According to Swenson et al., 2008 (Swenaon et al., 2009), disk diffusion is ineffective in detecting VISAs and frequently way is proving to be a weak test. It is highly likely, however, that such failures are widely under-reported, since most of the laboratories in the past would have considered these strains as “susceptible” to vancomycin leading to failure with the use of antimicrobials; it means that the laboratory mistake is strongly associated with treatment failure (Tenover and Mollering, 2007; Swenaon et al., 2009).

Currently there is a growing number of VISA mainly found in countries like Japan, United States, France, Britain and Germany, where its incidence is increasing causing a significant spread occurs worldwide and it is necessary more control done by surveillance systems and Centers for Disease Control and Prevention, which have increasingly received reports of isolation of VISA (Tenover et al., 2006; Gyungtae et al., 2010)

Most isolates with reduced susceptibility to vancomycin appear to have developed from pre-existing infections with MRSA after prolonged treatment with vancomycin are insulated with vancomycin intermediate profile (Tenover et al., 2006).

In France, studies performed in a hospital show a prevalence of 0.07% VISA. In the U.S.A., the prevalence increased from 0.3% to 2.3% in just 22 years and in Asia, countries like Thailand have rates of 0.8% and Japan 0.24% (Adam et al., 2010, Gyungtae et al., 2010).

In Brazil, in the state of Minas Gerais, in the city of Uberlandia a few cases was found of patients colonized with MRSA. With prolonged use of vancomycin among these patients, there was the isolation of a VISA strain (Melo et al., 2005).

In this study, a total of 23 strains tested by disk diffusion test, microdilution, and E-test one isolated VISA were detected, according to Table 1. Disk diffusion and E-test methods were unable to detect VISA, collaborating with other studies (Wang et al., 2006).

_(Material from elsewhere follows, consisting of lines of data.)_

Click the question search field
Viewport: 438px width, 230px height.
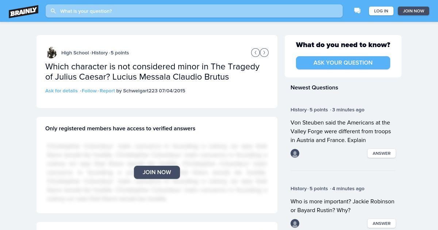[197, 11]
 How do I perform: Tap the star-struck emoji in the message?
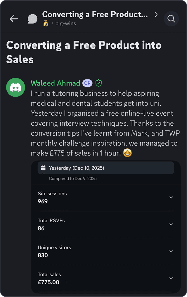tap(127, 153)
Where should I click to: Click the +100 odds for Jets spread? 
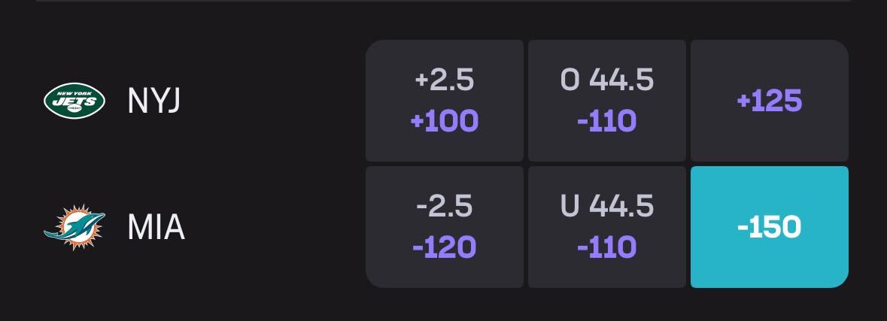(444, 121)
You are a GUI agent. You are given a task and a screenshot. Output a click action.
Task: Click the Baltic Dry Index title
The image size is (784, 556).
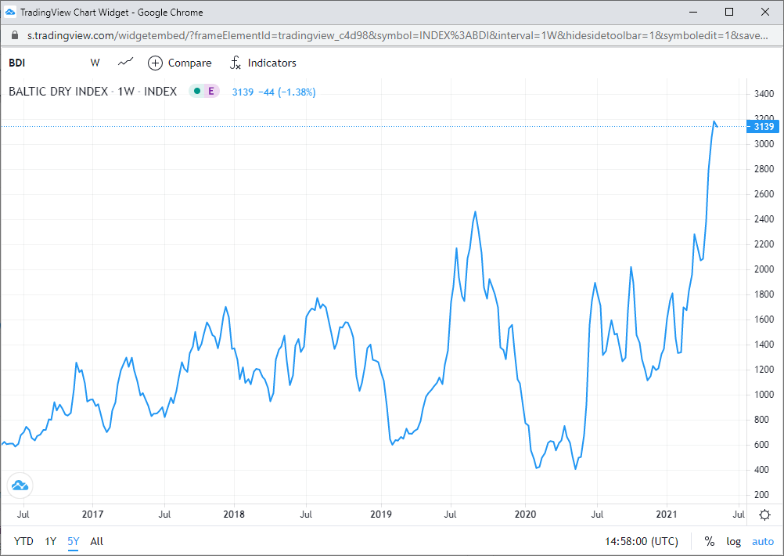click(58, 92)
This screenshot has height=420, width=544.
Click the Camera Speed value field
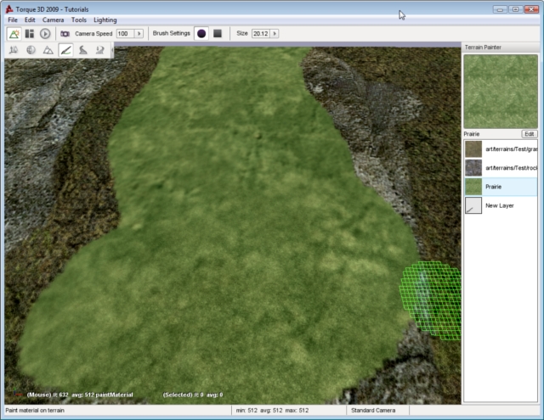pos(123,33)
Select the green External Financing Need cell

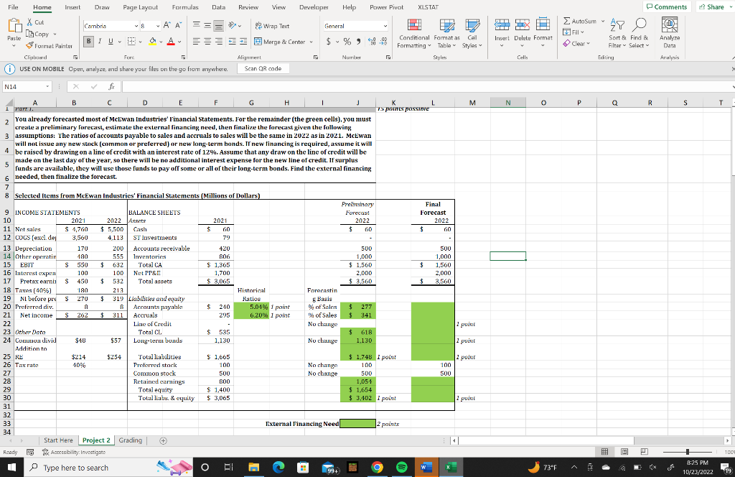pos(357,424)
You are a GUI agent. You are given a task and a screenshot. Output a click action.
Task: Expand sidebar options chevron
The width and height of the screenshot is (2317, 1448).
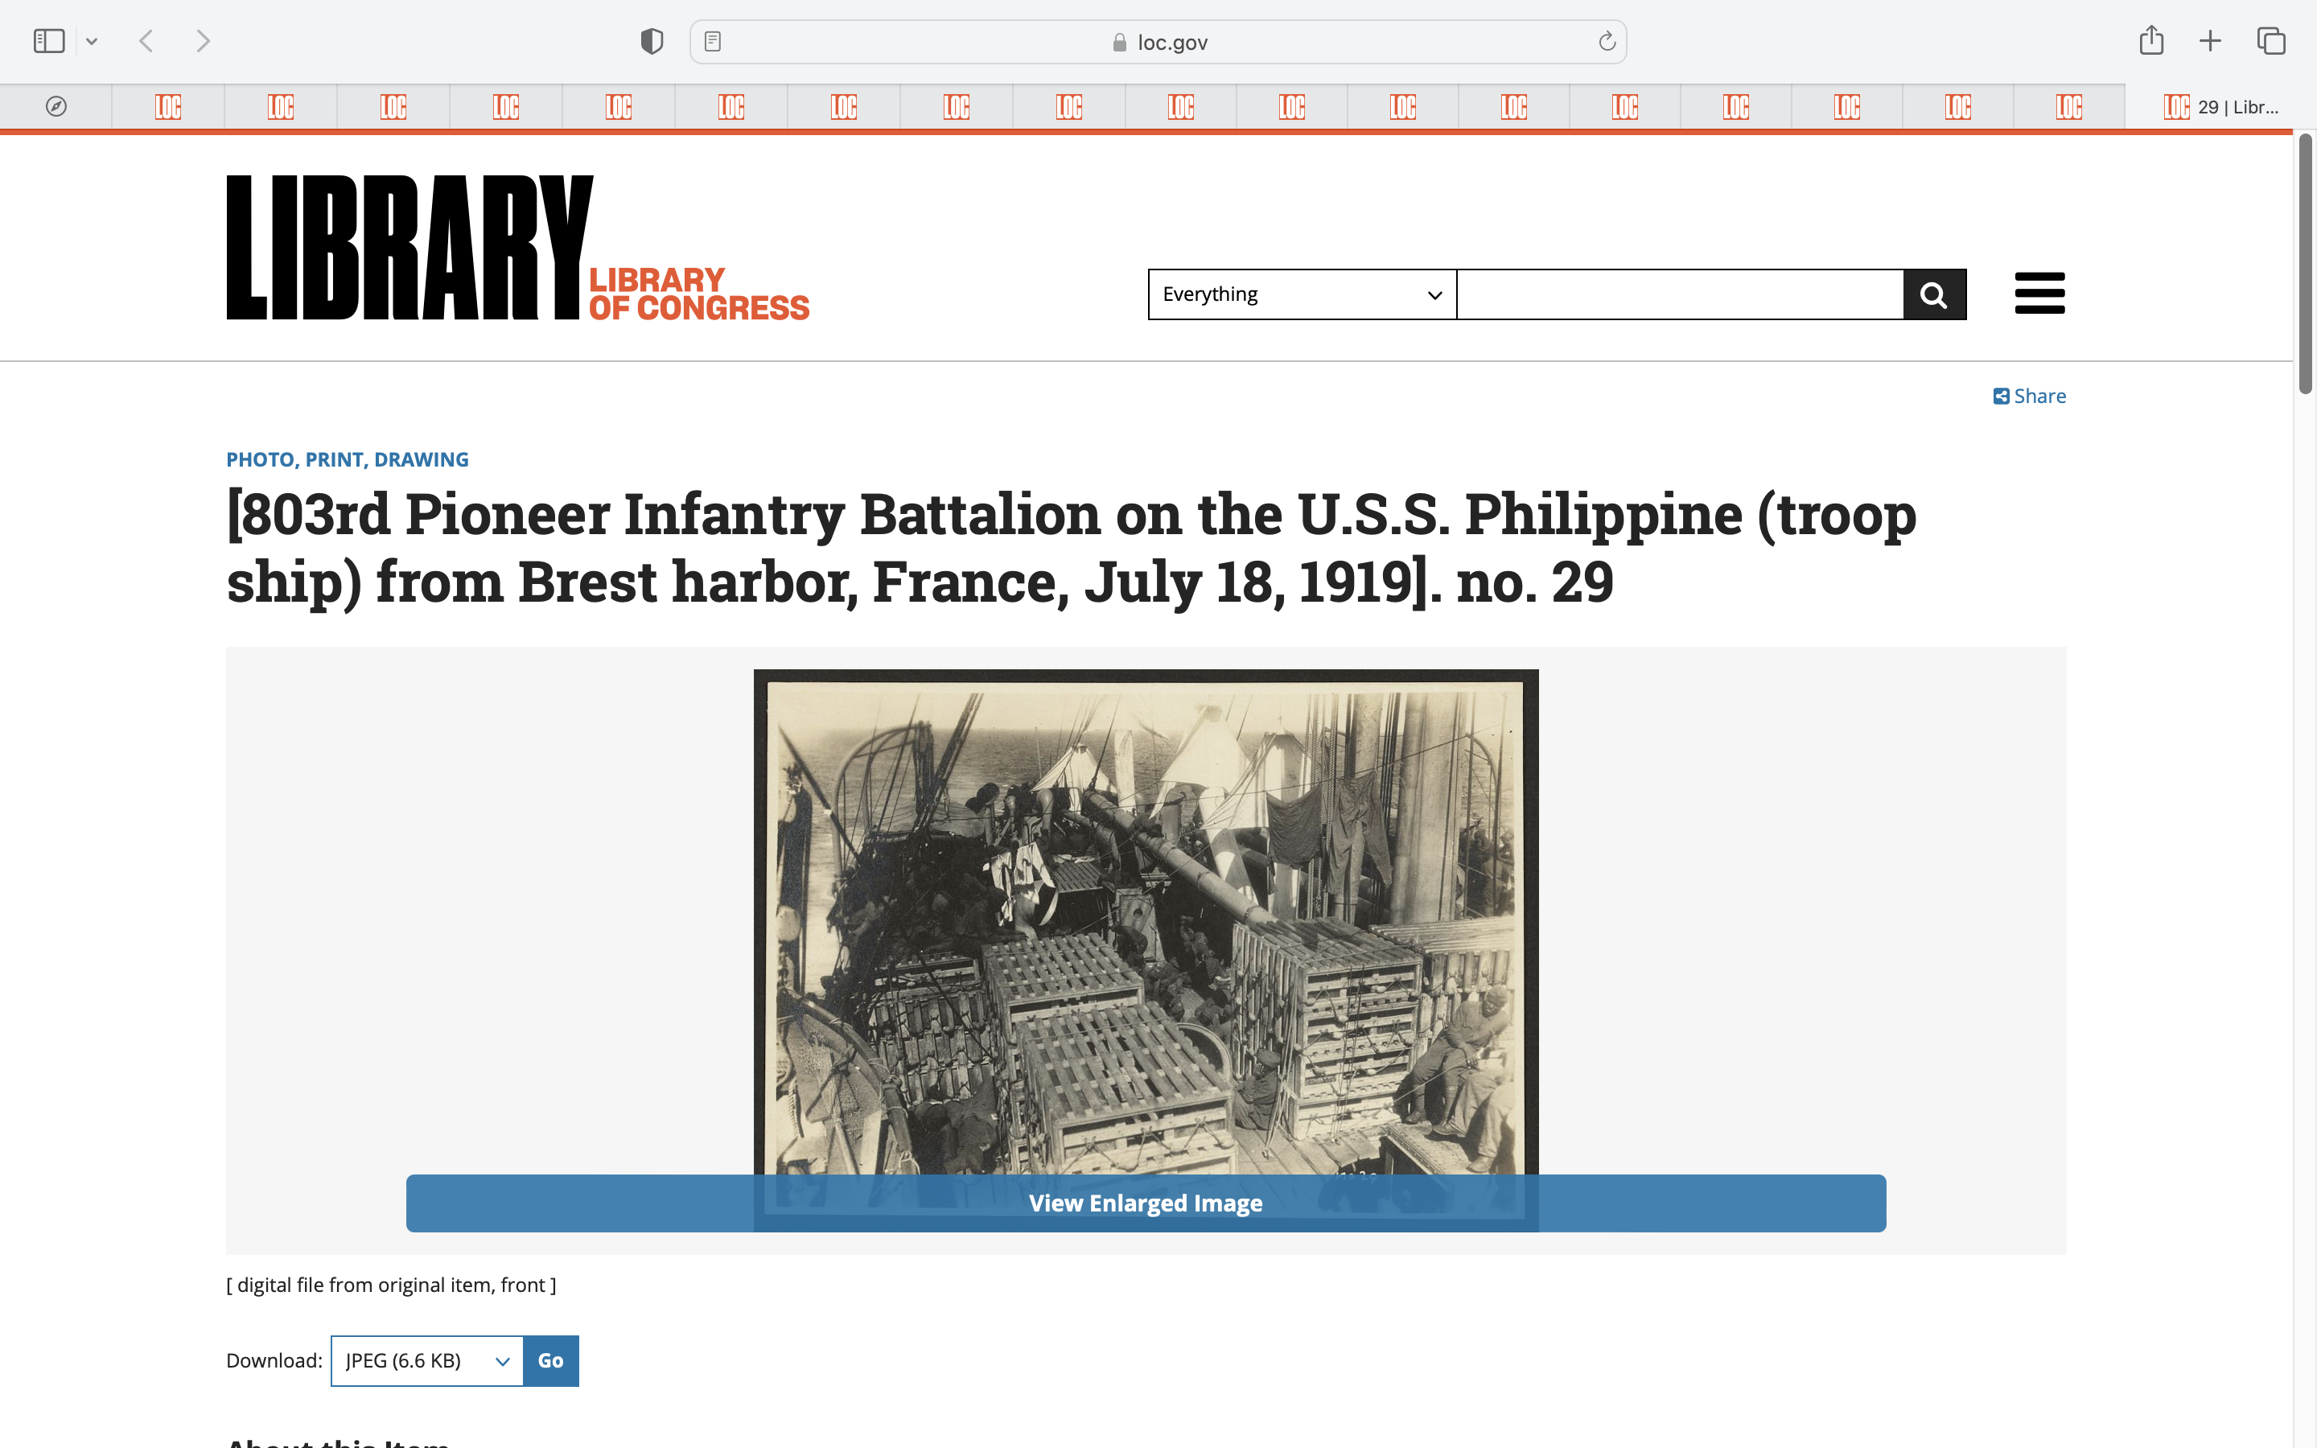click(92, 41)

Therefore it is necessary to encourage clinical laboratories to use microdilution technique for the detection of VISA, as recommended by CLSI 2009 (CLSI, 2009).

This is the first study that shows the presence of VISA in clinical isolates in the city of Santa Maria-RS, Brazil. We detected a strain of vancomycin intermediate, showing the presence of this microorganism in our midst, as it happens in the U.S.A., Japan, France, and Germany where there is an increasing number of strains with intermediate vancomycin profile. Given the importance of this clinical VISA isolate, becomes important then surveillance studies, thus preventing the emergence of VISA.